Research Program
Cell Surface Interactions

Objectives
The main objective for this past year has been trying to incorporate a basement membrane and endothelial cell monolayer onto the barrier wall of our capillary flow device to simulate a more biologically relevant and realistic capillary design.  We had previously designed an in vitro capillary flow model device to assess alterations in immune cell function such as changes in cellular adhesion, morphology and chemotaxis (Fig. 1).  We have also shown that Acute Cold Restraint Stress (ACRS) causes alterations in leukocyte trafficking in vivo resulting in lymphopenia and neutrophilia in whole blood due to catecholamine effects through β1 and β2-Adrenergic Receptors (Fig. 3).  However, the mechanism of catecholamine-induced leukocyte trafficking is unknown.  We have been able to use our current device to successfully demonstrate leukocyte subset differences in rolling, adhesion, chemotaxis and diapedsis under physiological flow conditions however, it has only worked for neutrophils (Fig. 4).  Lymphocytes fail to adhere or chemotax in our device, most likely due to an inadequate adhesion surface and chemokine presentation.  Therefore, we have focused this past year on generating an endothelial cell monolayer on a basement membrane within our device to provide better control of chemokine diffusion and to provide a more realistic adhesion surface and presentation of chemokine by the endothelial cells (Fig. 2).

Methods
We have continued to evaluate diapedesis in our current capillary device but have focused mainly on incorporating a basement membrane and endothelial monolayer into the overall design.  We have been using whole blood from Control or Acute Cold Restraint Stress mice to evaluate diapedesis in an in vitro model.  Leukocytes are moved through the capillary channel under positive or negative pressure.  By controlling the fluid flow rates/pressures of the multiple inlet channels, we can focus the cells along the barrier wall where they undergo the first process of diapedesis, which is rolling.  Chemokines are introduced on the opposite side of the device, in order to stimulate up regulation of adhesion molecules and initiate the chemotaxis and/or diapedesis process, from one side of the barrier wall to the other, however our main focus this past year has been trying to incorporate a basement membrane and endothelial cell monolayer onto the barrier wall to simulate a more biologically relevant and realistic capillary design.

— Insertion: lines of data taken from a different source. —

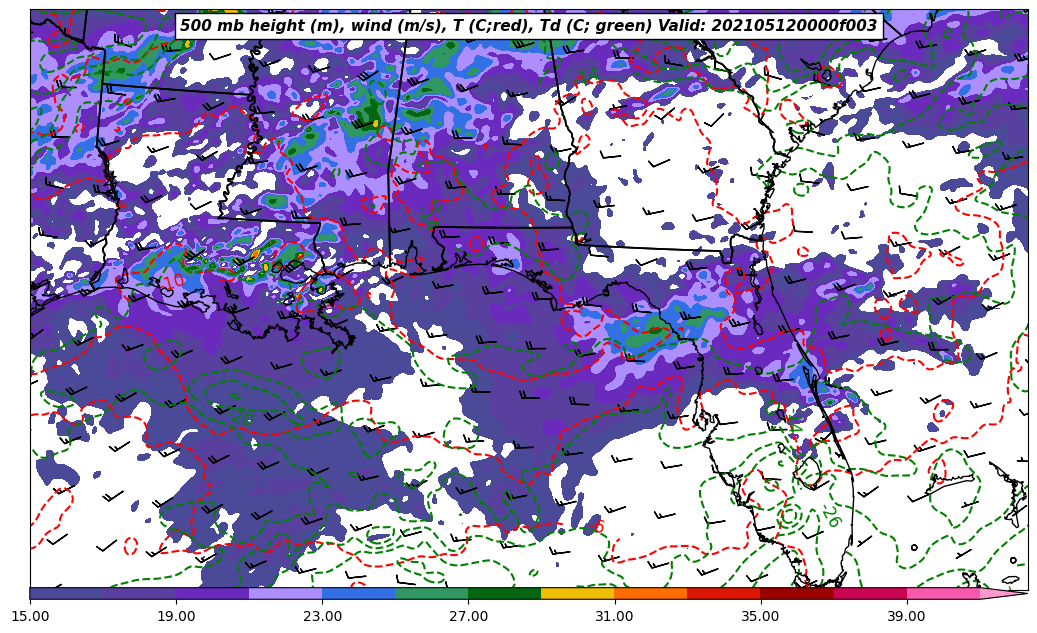Click the red 10 contour label
1037x633 pixels.
174,279
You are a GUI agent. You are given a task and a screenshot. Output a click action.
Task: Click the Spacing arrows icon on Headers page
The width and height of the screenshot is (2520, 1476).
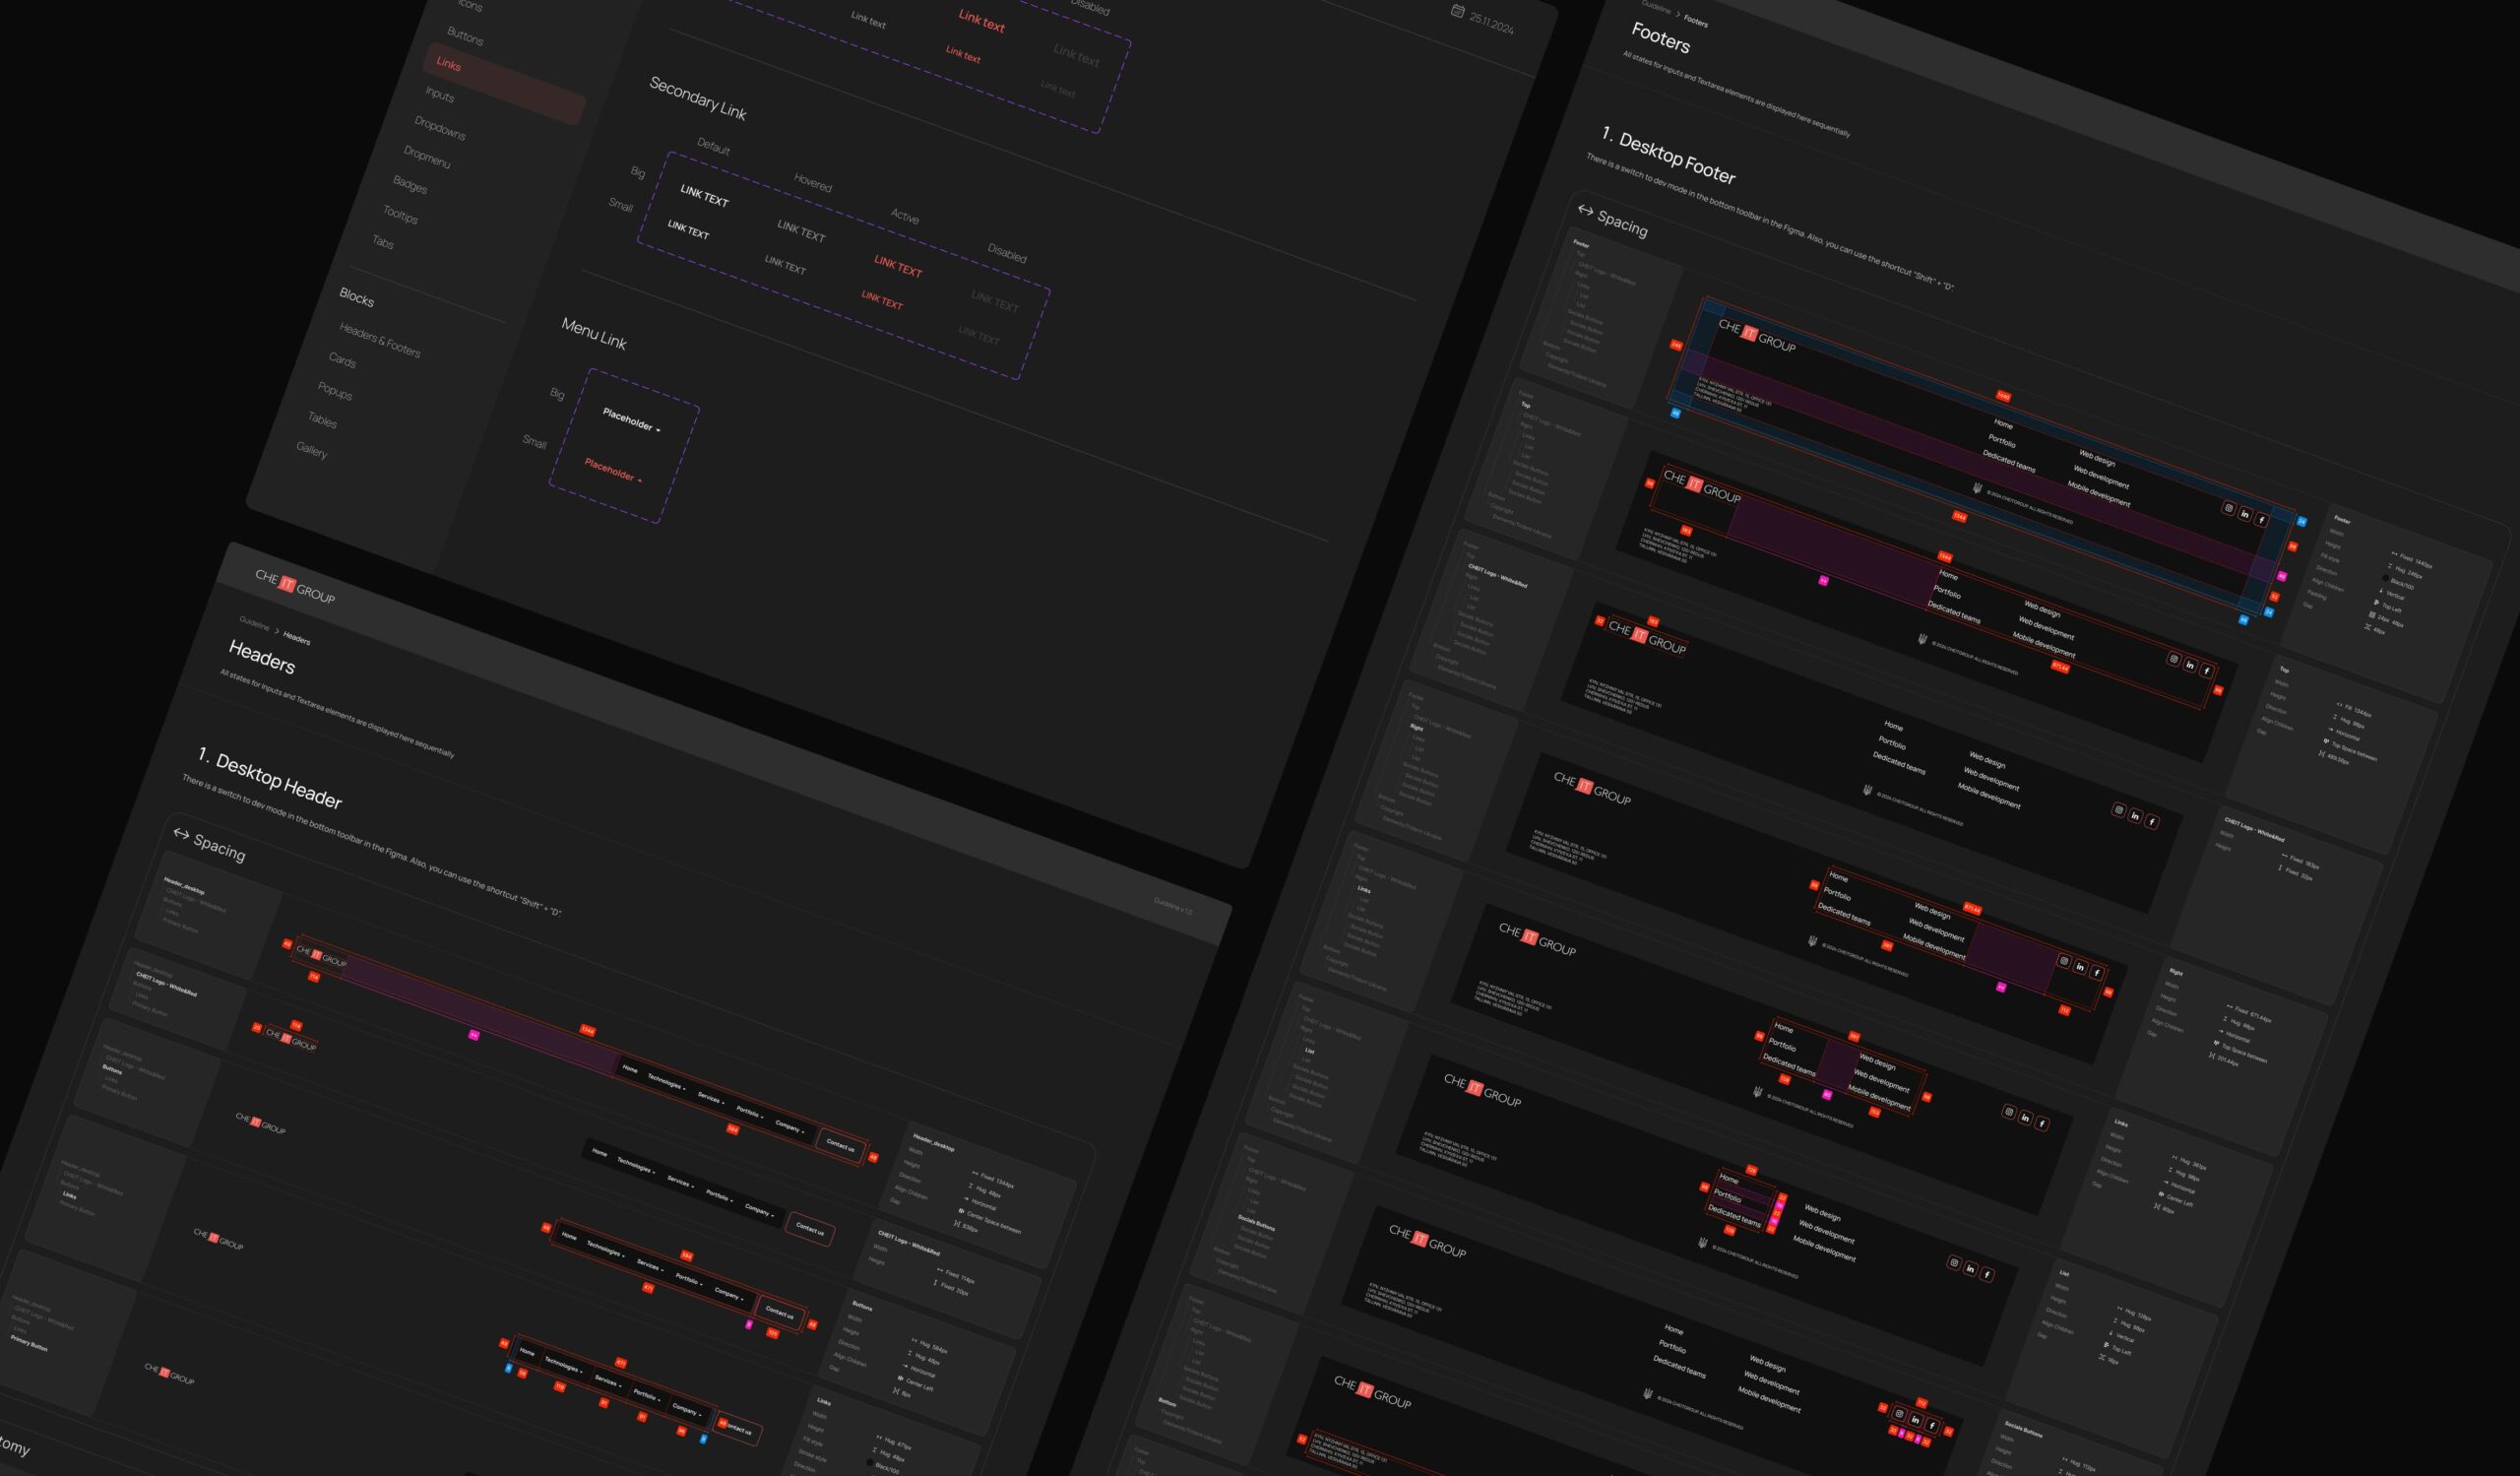click(181, 833)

Bovine Aortic Endothelial Cells (BAEC) forms a monolayer with tight junctions when grown to confluence in culture.  We desired to achieve this same monolayer formation within our capillary channel.  We tried to achieve this by simply injecting and seeding endothelial cells into our device with or without a Fibronectin and allowing them to grow and proliferate over several days in culture.

Summary
We have previously shown that leukocyte subsets from whole blood have differential diapedsis requirements in an in vitro capillary physiologic flow model, which is posited to be characteristic of the in vivo process.  Blood with the red blood cells hypotonically lysed was flown down a lane with a well known leukocyte chemokine (SDF-1α) being simultaneously flown through a separate lane in the capillary device. The two lanes are separated by a barrier wall with 3-5 micron gaps (Fig. 1).  This design allowed of us to observe several different leukocyte subset phenomena within the device along with their distinct response to SDF-1α.  Leukocytes rolled through the device as a result of the fluid flow conditions either along the bottom of the device or along the barrier wall.  However, only one leukocyte subset adhered to the device or to other leukocytes in order to begin their chemotaxis and/or diapedesis process across the barrier wall towards the increased concentration of SDF-1α (Fig. 4).

Accomplishments

• Re-Design and new Fabrication procedure (Photoresist Patterning) for production of the "Capillary Flow Model"
• Successful demonstration of leukocyte rolling, adhesion, chemotaxis and diapedesis in an in vitro capillary model under physiological fluid flow conditions
• Determining the best materials (Matrigel and Hydrogels) and protocol for patterning basement membrane materials within the Capillary Device.